#### Problem to work on
Among the lines below, list those containing the string "computer".

#### Material to process
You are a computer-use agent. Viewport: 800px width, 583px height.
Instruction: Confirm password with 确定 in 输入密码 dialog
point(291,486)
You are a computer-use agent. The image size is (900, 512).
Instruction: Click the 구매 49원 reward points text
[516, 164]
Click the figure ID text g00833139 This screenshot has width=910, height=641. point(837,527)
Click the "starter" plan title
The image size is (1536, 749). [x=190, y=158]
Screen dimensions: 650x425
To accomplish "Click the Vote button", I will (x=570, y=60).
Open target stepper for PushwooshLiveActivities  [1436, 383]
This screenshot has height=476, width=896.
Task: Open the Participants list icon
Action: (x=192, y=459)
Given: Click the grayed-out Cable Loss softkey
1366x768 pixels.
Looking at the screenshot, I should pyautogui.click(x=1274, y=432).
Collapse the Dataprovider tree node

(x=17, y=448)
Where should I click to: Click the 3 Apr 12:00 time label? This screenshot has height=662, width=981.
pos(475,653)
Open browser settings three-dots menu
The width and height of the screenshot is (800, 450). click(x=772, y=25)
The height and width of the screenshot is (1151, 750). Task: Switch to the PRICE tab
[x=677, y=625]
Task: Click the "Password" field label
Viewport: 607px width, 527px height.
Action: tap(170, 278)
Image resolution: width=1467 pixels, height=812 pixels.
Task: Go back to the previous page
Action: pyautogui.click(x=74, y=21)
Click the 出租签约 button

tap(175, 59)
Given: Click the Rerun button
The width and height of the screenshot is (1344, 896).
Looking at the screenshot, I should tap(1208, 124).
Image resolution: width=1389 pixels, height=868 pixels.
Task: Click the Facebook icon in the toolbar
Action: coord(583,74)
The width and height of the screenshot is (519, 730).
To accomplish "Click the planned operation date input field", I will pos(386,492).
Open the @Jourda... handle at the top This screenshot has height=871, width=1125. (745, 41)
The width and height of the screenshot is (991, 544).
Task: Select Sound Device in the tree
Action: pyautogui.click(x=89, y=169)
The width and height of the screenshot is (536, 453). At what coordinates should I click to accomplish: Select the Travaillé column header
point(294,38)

#### Final answer
You are a computer-use agent. Viewport: 800px width, 583px height.
You are a computer-use agent. The image size is (900, 512).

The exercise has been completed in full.